**The data**
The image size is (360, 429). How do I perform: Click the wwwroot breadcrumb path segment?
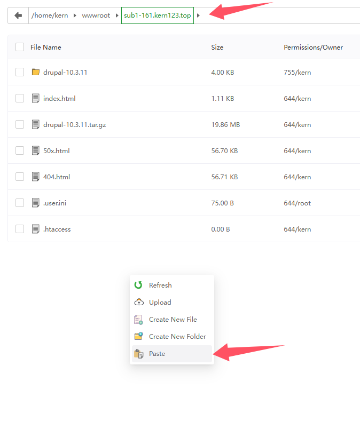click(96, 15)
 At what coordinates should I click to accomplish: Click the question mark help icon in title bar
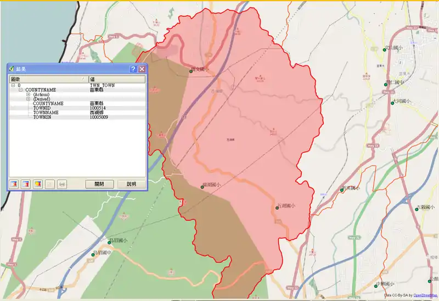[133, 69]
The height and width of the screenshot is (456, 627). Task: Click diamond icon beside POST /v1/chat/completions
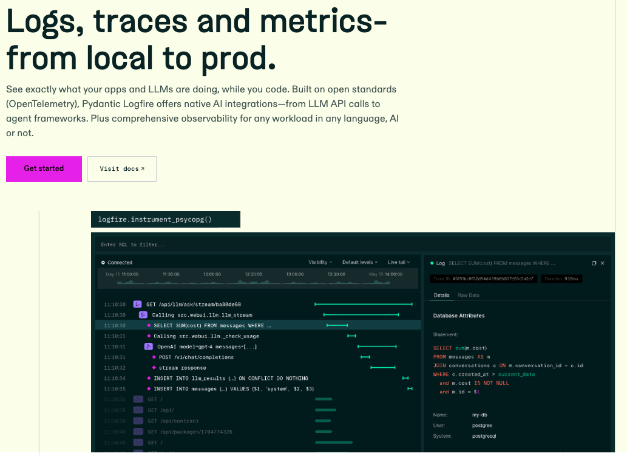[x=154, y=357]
...
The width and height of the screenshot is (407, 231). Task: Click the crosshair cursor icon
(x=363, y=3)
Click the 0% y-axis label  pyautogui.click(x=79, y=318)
* * *
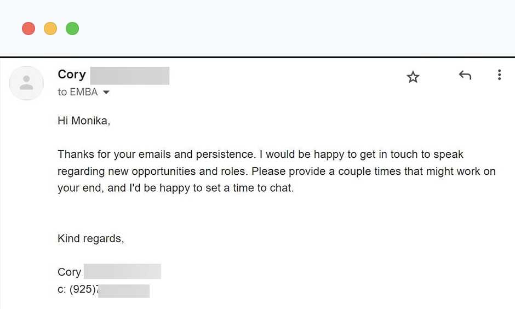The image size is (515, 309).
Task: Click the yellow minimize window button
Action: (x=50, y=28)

**Brief**
Among the entries above, locate the lines containing "The width and" and "Click the 0%", and transcribe exactly those two lines and all lines between.

**Response**
The width and height of the screenshot is (407, 231). Task: Click the crosshair cursor icon
(x=363, y=3)
Click the 0% y-axis label  pyautogui.click(x=79, y=318)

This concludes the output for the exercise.